Data cleaning was made analysing the following steps:

  • Useless columns
  • Data kind definition
    • Null values
    • Missing Analysis (%)
      • Fill missings or not
  • Duplicated column
  • Duplicated rows
  • Constant columns
  • Feature Analysis
    • Outlier analysis
  • Data export

The notebook is available here:

https://github.com/stephaniaslis/DS_Challenge_Telco/blob/3d93e2667009c74f946479027f15b232f9f06c18/Telco_Data_cleaning.ipynb

EDA

The EDA was made using pandas profiling that generates an interactive report in html format:

pandas_prof

https://github.com/stephaniaslis/DS_Challenge_Telco/blob/main/report_telco.html

PS: The html is in localhost.

There was created reports to Churn 0 (negative Churn) and Churn 1 (positive Churn):

https://github.com/stephaniaslis/DS_Challenge_Telco/blob/main/report_telco_churn_0.html

https://github.com/stephaniaslis/DS_Challenge_Telco/blob/main/report_telco_churn_1.html

Report conclusions in general

  • The target (Churn) is imbalanced, the churn rate is 27%
  • The gender distribution is almost 50% for male and female
  • There are more customers:
    • under 65 years old
    • with phone service
    • without dependents
    • with montly contract
  • Customer tenure is highly correlated with Account charges total

Conclusions Churn = 0

  • Mostly :
    • are under 65 years old
    • don't have dependents
    • have phone service
  • Top 1 contract is month-to-month
  • Customer tenure (average) : 37 months
  • Account charges monthly (average): 61.30 US$
  • Customer tenure is highly correlated with Account charges total

Conclusions Churn = 1

  • Mostly :
    • are under 65 years old
    • don´t have customer partner
    • don't have dependents
    • have phone service
    • have fiber optic internet
    • have internet Online Security
    • have internet OnlineBackup
    • have internet Device Protection
    • have internet TechSupport
    • have monthly contract
    • have Paperless Billing
  • Customer tenure (average) : 17 months
  • Account charges monthly (average): 74.44 US$
  • Customer tenure is highly correlated with Account charges total

The notebook is available here:

https://github.com/stephaniaslis/DS_Challenge_Telco/blob/3d93e2667009c74f946479027f15b232f9f06c18/Telco_EDA.ipynb

Feature Selection

For feature selection, is used a majority voting method applying 3 selection proposals:

  • Statistical test:
    • Anova for numeric features
    • Chi2 for categorical features
  • RFECV
  • Boruta

Features maintained by at least 2 selection proposals will be used in the modeling process.

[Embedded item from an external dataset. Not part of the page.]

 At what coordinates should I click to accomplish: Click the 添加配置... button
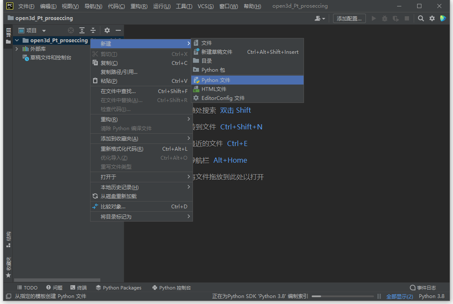tap(349, 18)
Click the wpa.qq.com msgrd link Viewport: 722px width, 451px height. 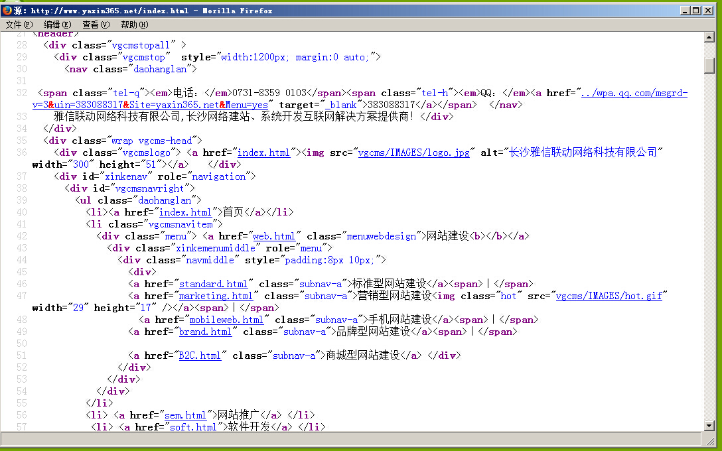click(634, 93)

The notebook is available here:

https://github.com/stephaniaslis/DS_Challenge_Telco/blob/3d93e2667009c74f946479027f15b232f9f06c18/Telco_feature_selection_.ipynb

Model

This is a Churn prediction project, so the metric choosen to evaluate the model is Recall, because the risk of misidentifying false negatives is more serious than predicting false positives.

Firstofall, there was a train test split.

Smote were the balance method used for this dataset.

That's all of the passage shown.